Ferment at 53F for 2 weeks and transfer to the secondary and move the temperature to 65F for 4 days rest if diacetyl is detected ( taste ) to let the yeast consume the diacetyl.

Lower to 53F or lower for aging. 6 weeks minimum.

Bottle and carb for 3 to 4 weeks.

Or keg under 10LBS regulated pressure for minimum 7-10 days before drinking.
 
Are you saying the presence of diacetyl affects the clarity of a beer?


No, I'm saying that a diacetyl rest ALSO has the added benefit of helping with clarity......

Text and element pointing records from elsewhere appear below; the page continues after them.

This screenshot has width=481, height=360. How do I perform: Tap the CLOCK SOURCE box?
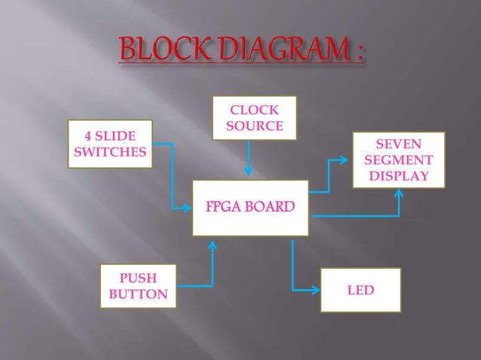coord(255,117)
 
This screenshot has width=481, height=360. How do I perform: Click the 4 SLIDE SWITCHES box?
coord(110,143)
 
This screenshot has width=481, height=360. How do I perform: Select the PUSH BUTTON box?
coord(139,286)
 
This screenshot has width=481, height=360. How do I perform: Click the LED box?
coord(360,289)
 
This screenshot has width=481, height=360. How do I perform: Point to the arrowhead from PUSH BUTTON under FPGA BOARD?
coord(213,246)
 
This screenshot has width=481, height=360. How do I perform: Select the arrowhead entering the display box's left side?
coord(346,160)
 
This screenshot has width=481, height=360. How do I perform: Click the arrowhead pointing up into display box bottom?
coord(399,193)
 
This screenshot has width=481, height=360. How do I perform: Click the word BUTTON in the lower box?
coord(139,294)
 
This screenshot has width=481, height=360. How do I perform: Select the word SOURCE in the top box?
coord(255,125)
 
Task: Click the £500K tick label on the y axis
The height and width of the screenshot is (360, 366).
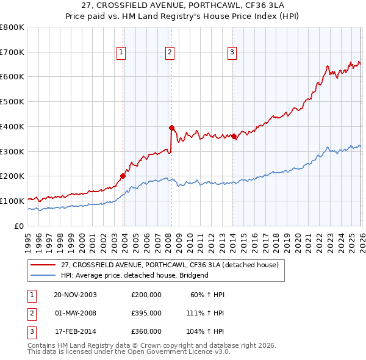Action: coord(12,102)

Like I said........never had a diacetyl problem ever, and I've skipped the rest plenty of times. But I do see a noticeable improvement in clarity when I do a rest.

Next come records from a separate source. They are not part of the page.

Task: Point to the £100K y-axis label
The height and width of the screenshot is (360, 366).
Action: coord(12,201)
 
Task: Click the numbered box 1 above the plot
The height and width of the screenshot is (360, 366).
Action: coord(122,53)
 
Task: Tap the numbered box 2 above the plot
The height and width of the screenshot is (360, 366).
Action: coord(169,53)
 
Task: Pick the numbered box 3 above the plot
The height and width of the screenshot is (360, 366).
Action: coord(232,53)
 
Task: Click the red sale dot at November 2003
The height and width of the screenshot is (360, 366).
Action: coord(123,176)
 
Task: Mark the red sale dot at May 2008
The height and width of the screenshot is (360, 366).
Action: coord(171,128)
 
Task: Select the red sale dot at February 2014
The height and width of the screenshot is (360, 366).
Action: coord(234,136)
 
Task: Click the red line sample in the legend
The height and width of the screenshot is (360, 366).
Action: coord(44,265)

This is my opinion, but I believe that the act of bringing it up to room temp kind of stimulates the yeast to do a bit of a last lap sprint. Combined with my method of doing the rest by placing the fermenter where I'm going to rack to secondary......allowing it to sit unmoved for 24 hours before racking and thus allowing everything to settle nicely........improves the clarity.

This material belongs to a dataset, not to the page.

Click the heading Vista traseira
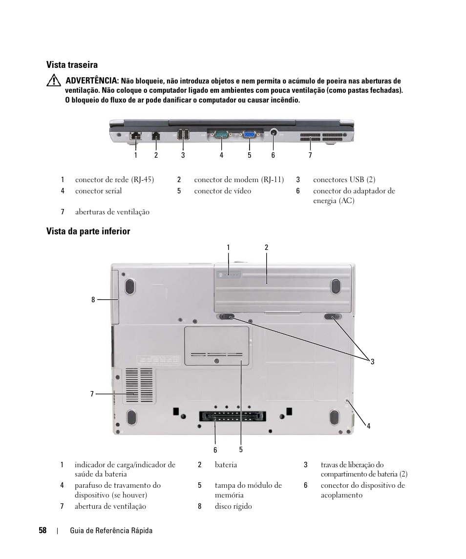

I doubt very much whether the actual presence of diacetyl has any relevance to clarity.
 
You bring up a good point. I've always moved the carboy from the fermentation freezer to it's racking position about 4 hrs before racking to secondary or keg...it definitely helps. When dry hopping, I drop the temp to 50 after fermentation is done, in order to get rid of as much yeast as possible before transferring to secondary to dry hop.
 
thanks for the input so far on the mash guys. I am stuck with the dry yeast for now(No LHBS on an island in middle of pacific ocean). I will pitch it rehydrated into chilled wort two packs per 5 gal. I can use this temp controlled freezer to lager after kegging the beer, but my kegerator has lots of room in it and we pay more for electric than anyplace else in the US. Any reason not to lager at 38- 40 degrees?
 
thanks for the input so far on the mash guys. I am stuck with the dry yeast for now(No LHBS on an island in middle of pacific ocean). I will pitch it rehydrated into chilled wort two packs per 5 gal. I can use this temp controlled freezer to lager after kegging the beer, but my kegerator has lots of room in it and we pay more for electric than anyplace else in the US. Any reason not to lager at 38- 40 degrees?

Nah, should be fine lagering at those temps. Good luck and enjoy!